If you look towards a career as a civilian commercial pilot and finally select an approved CAA course to obtain your licence, you still have to pass a lot of exams and flying tests but the likely bill YOU will be paying is unlikely to be less than £150,000. Ouch, but nothing is cheap in this game. The RAF route will take around three to four years before you are declared operational on a squadron and they will feed you, house you, and pay you a salary as well. The civil route will be just under two years and you will usually need parents to help pay for ground school work and the flying training and you will NOT earn any money until you locate a suitable employer willing to take you on. It’s a tough method. In both cases you will need to work darn hard and it’s a very satisfying and wonderful career that awaits you. In civil flying you will be retired at sixty providing you continue to pass conversion courses and frequent simulator, route checks and medicals. Most pilots in the RAF will probably cease flying if they stay in the service at around forty years of age.

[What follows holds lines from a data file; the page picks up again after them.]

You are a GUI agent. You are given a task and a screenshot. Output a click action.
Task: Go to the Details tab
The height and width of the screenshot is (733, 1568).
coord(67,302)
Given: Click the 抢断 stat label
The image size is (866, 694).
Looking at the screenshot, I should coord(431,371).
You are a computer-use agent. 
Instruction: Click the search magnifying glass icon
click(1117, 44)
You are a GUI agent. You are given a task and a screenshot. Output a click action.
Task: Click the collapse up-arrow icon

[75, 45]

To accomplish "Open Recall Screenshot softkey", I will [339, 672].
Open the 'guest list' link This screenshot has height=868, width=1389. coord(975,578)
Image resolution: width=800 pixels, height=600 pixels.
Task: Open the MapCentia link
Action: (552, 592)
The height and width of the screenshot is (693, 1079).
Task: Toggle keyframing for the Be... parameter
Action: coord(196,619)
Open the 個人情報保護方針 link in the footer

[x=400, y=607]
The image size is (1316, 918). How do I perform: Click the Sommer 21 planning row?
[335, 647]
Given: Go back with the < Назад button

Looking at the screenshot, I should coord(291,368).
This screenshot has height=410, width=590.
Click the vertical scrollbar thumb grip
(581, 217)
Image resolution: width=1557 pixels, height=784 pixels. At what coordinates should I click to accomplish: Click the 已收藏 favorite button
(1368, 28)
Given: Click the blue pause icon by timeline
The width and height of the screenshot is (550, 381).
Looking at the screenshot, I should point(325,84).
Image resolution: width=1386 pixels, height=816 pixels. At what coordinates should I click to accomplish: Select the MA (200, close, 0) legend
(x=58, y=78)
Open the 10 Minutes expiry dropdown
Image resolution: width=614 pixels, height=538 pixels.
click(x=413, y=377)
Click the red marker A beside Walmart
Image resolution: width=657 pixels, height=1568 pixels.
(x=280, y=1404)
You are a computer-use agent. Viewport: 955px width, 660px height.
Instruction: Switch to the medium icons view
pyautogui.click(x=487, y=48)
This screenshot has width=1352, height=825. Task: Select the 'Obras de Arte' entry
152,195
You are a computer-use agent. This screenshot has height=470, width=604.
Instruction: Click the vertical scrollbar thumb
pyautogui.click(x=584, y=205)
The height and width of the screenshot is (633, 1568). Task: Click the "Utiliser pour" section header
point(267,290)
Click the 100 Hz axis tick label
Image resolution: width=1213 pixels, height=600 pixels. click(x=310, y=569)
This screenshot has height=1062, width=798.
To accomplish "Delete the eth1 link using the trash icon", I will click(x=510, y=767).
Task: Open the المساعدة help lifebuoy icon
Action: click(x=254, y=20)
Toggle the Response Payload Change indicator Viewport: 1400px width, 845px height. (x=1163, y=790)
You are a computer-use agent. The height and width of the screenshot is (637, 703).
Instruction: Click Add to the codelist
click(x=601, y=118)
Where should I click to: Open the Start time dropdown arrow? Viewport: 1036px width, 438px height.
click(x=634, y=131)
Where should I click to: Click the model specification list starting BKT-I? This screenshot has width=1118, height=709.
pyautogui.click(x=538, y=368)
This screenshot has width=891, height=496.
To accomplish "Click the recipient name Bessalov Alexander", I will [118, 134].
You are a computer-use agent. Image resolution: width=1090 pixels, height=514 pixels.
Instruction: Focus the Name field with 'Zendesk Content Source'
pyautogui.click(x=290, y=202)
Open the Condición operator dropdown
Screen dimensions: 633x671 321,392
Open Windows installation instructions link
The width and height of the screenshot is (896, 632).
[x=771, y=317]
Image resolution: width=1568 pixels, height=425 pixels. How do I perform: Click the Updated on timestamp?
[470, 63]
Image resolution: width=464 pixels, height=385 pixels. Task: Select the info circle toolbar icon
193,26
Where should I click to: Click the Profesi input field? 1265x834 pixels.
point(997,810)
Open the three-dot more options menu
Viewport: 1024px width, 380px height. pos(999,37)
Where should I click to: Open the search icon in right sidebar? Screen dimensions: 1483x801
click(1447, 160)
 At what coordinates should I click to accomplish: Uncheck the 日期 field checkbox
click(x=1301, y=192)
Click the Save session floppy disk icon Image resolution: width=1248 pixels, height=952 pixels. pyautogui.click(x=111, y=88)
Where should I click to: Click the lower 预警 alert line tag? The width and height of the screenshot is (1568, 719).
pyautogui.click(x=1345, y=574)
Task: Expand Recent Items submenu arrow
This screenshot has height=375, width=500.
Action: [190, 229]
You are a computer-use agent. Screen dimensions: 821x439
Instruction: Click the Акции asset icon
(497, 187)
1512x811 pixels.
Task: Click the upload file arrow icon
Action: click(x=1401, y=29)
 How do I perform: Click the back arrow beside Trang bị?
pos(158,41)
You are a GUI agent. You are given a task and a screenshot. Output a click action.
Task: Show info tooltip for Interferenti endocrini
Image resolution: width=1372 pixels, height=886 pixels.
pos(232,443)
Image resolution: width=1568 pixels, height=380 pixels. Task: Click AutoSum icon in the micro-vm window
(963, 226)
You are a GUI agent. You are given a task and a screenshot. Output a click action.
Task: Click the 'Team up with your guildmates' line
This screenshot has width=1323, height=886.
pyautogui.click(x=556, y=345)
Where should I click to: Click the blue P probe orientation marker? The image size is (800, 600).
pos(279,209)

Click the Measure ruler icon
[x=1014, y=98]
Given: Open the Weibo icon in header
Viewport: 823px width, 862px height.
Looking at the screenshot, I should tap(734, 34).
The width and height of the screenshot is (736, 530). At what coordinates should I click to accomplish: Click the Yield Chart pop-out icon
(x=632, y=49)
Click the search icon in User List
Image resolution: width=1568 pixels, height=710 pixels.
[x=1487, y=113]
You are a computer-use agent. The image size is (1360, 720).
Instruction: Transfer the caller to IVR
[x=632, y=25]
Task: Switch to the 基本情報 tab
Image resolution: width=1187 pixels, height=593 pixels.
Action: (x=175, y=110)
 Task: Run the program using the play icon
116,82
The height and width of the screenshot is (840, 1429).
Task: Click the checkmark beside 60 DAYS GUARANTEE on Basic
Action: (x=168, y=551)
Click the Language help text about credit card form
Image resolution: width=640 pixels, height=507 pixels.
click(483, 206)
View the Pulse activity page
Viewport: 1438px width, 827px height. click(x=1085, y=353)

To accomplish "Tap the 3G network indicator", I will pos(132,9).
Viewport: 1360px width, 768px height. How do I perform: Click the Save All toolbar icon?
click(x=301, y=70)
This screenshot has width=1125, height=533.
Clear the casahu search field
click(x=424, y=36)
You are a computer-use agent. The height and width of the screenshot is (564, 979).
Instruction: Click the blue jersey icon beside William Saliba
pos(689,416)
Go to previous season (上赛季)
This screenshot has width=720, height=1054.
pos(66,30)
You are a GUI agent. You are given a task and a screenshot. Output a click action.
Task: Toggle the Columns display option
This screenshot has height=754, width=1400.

A picture attached to this shows the first two aircraft I qualified on. The nearest is the lovely Dakota I first flew with Dan Air. The aircraft on the stand, which is at Gatwick in 1960 before the airport started to get busy, is the dreaded Bristol Freighter which I hated with a passion. Currently many civilian pilots may well only have the chance to fly more than one or two aircraft. My generation was slightly luckier as my good fortune was to fly five which meant a lot of time in simulators and ground schools. All of this is explained in the book. On average you will be being tested or checked every five or six weeks until you retire. It is NOT a profession that once the initial qualifications have been obtained you just stop being checked until you happily retire. Two simulator checks every year, (usually four hours each) with a break of course plus a route check as well plus two medicals, survival training once a year and a technical test also annually. Everyone accepts this is necessary in order to make daily flying the safest means of travel. It is hard-earned but very satisfying so enjoy it and welcome to the best variable job in the world. I loved it.